As famílias afirmam que continuaram investindo em suas propriedades e resistindo contra as barragens projetadas para o trecho internacional do Rio Uruguai. Queremos através da produção de alimentos mostrar que é possível contribuirmos para o desenvolvimento de nossa região sem barragens e melhorar a qualidade de vida das pessoas. (MAB, 2017, n.p.).

Joana Maria, enquanto cidadã, possui uma grande disposição de luta e persistência em querer continuar no lugar onde nasceu e cresceu, e hoje está como protagonista histórica e parte do processo de resistência. Mãe de família, pescadora, agricultora com auxílio do movimento social (que ela tem como uma grande família), Joana Maria se constitui aos poucos como uma liderança do movimento social, reconhecida não apenas por falas em diferentes lugares, mas por atitudes e gestos, encorajando outras pessoas a lhe ajudá-la na tarefa de multiplicar os/as resistentes. Assim, a força do lugar trabalhada por Santos (2012) se fortalece à medida que a presença dos pobres aumenta e enriquece a diversidade sócio espacial, que tanto se manifesta pela produção de materialidade em bairros, comunidades e sítios contrastantes, como pelas formas de trabalho e de vida.

Outra forma de pensar o lugar é se articular em torno das diferentes formas de vinculação enquanto uma relação cultural.

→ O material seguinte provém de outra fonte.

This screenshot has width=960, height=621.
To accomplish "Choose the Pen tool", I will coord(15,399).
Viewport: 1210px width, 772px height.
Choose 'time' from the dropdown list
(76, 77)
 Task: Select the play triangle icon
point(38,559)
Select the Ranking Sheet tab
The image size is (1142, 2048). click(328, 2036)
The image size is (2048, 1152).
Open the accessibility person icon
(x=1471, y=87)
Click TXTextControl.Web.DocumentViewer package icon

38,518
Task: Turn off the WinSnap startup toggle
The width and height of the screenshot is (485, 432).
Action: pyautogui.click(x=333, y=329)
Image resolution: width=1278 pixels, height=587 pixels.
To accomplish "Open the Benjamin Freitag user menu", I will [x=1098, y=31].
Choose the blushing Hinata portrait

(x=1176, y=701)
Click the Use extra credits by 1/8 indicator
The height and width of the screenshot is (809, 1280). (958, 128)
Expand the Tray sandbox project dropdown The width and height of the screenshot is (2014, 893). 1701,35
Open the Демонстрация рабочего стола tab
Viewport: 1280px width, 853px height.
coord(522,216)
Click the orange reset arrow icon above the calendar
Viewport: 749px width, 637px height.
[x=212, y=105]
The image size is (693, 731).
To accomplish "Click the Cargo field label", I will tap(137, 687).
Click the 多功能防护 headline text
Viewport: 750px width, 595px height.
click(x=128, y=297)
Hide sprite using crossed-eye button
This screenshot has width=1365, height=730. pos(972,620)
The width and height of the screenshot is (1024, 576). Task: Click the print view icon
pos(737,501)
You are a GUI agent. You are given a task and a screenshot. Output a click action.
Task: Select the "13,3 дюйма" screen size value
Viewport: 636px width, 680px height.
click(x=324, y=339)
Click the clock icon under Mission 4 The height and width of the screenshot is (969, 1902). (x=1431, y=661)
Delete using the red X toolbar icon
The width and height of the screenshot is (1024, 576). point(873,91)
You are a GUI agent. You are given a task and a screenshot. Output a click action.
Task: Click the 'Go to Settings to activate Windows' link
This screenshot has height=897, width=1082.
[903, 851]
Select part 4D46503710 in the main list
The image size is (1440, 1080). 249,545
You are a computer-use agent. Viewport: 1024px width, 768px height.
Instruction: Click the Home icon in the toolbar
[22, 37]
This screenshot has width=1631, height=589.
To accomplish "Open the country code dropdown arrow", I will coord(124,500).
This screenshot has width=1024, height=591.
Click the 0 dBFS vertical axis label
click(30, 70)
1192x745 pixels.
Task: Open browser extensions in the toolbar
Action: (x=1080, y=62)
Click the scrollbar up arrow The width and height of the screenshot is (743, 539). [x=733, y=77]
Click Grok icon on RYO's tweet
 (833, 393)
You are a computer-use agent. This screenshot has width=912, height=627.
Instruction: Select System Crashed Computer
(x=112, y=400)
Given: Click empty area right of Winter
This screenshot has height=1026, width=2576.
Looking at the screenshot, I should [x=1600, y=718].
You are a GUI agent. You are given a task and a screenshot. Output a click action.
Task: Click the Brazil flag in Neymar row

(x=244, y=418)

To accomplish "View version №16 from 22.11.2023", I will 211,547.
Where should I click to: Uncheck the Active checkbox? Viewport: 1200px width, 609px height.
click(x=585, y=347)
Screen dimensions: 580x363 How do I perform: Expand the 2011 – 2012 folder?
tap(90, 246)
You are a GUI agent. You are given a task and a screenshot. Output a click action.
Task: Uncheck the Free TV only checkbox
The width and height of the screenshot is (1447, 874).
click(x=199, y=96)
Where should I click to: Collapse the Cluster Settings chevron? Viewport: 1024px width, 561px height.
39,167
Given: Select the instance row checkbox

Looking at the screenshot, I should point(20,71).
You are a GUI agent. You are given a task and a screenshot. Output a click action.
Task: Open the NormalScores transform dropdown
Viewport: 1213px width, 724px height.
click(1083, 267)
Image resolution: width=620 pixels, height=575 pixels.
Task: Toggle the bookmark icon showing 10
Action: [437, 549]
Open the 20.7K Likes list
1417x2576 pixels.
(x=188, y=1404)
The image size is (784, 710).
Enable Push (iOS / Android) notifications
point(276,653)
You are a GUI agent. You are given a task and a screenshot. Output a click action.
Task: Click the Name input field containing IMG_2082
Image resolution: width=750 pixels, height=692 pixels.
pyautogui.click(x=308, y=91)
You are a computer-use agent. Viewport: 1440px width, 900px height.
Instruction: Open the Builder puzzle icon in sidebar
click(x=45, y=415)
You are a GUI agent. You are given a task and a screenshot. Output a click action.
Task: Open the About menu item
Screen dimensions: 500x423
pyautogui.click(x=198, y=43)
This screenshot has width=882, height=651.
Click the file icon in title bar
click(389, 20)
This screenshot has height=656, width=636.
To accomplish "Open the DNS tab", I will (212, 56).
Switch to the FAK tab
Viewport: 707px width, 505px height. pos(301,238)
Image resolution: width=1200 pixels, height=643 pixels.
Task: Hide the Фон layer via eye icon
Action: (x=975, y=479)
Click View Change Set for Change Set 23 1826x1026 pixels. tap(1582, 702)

De que cultura estaremos falando? Da cultura de massas, que se alimenta das coisas, ou da cultura profunda, cultura popular, que se nutre dos homens? A cultura de massa, denominada cultura por ser hegemônica, é, frequentemente, um emoliente da consciência. O momento da consciência aparece, quando os indivíduos e os grupos se desfazem de um sistema de costumes, reconhecendo-os como um jogo ou uma limitação. (SANTOS, 2012, p. 326).

Para Santos (2012), a cultura de massa é indiferente à ecologia social. Ela responde afirmativamente à vontade de uniformização e indiferenciação. A cultura popular tem raízes na terra onde vive, simboliza o homem e seu entorno, encarna a vontade de enfrentar o futuro sem romper com o lugar, e de ali obter a continuidade, por meio da mudança. Seu quadro e seu limite são as relações profundas que se estabelecem entre o homem e o seu meio, mas seu alcance é o mundo. “Ter consciência pelo lugar se surperpõe à consciência no lugar. A noção de espaço desconhecido perde a conotação negativa e ganha um aceno positivo, que vem do seu papel na produção da nova história” (SANTOS, 2012, p. 330).